The Senate has asked the Nigerian Content Development and Monitoring Board (NCDMB) to submit a detailed annual report on how 70 companies that accessed the $330million intervention fund of the agency have utilised it.
Its Committee on Local Content gave the directive on Wednesday at a meeting with the Executive Secretary of the NCDMB, Mr Felix Ogbe, and senior management officials in Abuja.
The committee is chaired by Sen.
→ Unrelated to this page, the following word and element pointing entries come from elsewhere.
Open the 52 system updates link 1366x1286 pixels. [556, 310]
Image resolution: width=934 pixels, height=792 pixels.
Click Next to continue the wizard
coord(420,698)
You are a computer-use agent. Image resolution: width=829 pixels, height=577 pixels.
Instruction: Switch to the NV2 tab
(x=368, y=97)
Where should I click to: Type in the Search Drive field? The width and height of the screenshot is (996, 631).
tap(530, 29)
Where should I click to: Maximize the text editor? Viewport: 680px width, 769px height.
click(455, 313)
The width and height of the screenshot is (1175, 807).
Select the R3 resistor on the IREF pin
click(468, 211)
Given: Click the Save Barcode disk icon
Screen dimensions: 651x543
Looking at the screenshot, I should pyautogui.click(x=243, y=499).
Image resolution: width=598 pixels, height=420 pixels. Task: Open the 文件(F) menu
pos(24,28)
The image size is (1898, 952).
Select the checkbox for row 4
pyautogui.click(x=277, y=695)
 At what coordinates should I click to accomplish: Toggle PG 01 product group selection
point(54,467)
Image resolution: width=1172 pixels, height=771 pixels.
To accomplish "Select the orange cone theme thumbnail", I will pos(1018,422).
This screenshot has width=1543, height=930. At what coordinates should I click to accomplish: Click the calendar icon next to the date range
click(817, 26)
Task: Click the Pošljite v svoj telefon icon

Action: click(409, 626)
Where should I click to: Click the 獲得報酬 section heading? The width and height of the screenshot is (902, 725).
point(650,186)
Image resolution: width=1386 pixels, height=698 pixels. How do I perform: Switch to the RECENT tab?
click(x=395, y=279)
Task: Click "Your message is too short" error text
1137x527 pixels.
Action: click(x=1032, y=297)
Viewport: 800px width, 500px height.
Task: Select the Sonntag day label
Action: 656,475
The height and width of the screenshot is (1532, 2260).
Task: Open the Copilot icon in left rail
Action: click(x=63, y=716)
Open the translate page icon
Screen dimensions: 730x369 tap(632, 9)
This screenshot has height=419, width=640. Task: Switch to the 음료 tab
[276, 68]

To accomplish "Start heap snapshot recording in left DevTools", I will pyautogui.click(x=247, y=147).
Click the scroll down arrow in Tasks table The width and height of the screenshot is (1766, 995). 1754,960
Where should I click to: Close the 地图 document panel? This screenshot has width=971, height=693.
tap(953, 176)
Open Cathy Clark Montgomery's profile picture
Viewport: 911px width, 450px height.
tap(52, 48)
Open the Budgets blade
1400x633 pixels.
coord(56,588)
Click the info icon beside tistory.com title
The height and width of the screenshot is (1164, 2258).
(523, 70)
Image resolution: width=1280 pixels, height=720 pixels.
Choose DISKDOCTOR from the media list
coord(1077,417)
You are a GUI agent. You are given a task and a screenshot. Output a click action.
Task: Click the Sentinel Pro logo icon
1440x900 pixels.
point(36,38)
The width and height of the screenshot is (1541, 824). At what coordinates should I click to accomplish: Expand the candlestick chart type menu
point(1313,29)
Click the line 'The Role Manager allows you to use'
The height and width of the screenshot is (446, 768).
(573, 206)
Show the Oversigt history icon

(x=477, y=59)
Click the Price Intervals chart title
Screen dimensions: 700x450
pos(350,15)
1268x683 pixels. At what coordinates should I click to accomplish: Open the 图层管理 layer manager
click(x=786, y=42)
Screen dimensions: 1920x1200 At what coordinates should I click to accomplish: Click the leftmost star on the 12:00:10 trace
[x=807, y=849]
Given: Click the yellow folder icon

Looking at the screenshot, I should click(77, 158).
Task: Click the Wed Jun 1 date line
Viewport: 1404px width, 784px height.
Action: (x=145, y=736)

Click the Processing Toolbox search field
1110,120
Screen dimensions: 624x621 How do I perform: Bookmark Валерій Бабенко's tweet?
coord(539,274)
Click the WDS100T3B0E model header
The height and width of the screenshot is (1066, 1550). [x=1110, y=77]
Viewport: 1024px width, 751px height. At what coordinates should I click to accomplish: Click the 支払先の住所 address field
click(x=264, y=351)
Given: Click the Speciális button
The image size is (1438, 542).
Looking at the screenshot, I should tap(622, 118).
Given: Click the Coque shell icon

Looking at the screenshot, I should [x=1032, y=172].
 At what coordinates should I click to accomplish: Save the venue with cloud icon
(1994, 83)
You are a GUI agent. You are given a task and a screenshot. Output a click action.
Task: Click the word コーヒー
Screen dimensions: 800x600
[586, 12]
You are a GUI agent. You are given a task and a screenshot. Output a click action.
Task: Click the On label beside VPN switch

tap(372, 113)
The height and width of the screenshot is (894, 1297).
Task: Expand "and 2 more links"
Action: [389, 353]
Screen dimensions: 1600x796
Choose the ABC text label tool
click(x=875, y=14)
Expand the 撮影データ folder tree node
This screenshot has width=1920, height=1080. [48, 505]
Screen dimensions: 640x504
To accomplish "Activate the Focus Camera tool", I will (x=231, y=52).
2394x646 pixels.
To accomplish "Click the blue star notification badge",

Natasha Akpoti-Uduaghan.
The $330m intervention fund is domiciled at the Bank of Industry (BoI), and to be accessed by companies in the private sector for the execution of key projects in the country’s oil and gas industry.
However, the committee said it had received complaints that the fund was being accessed by a few privileged individuals under cover.
“There are allegations of the fund being kept for certain interests and Nigerians are complaining.
“We have to know how this fund is being accessed and utilised”, Akpoti-Uduaghan said.
She added, “Submit to this committee the annual report of your project monitoring on these 70 companies and the projects they have executed.
“We want to know the names of the companies, the locations of the projects and the amount each of them borrowed from the fund.”
But the NCDMB’s management, in a response, said there had been an erroneous impression that the fund was $500m.
The board said the actual figure was $300m and later rose to $330m.
Ogbe disclosed that 70 companies had so far accessed the fund, out of which five had fully repaid the loan.
He added that BoI carried out regular monitoring on the operations of the companies and the repayment process “because the risk is on the Bank of Industry.”
The NCDMB made further disclosures, saying that another $50m fund was available at Nexim Bank, out of which $20m was set aside specifically for women to access as loan to execute oil and gas projects.
The board added that yet another $50m was available as grant to support research and development in agriculture and in the education sectors.
On expatriate quota, the agency informed the committee that it rarely breached any of the regulations, adding that a guideline on expatriate engagement was strictly adhered to by the board.
The committee further directed that the agency should furnish it with the details of all the programmes of the NCDMB at the next adjourned meeting.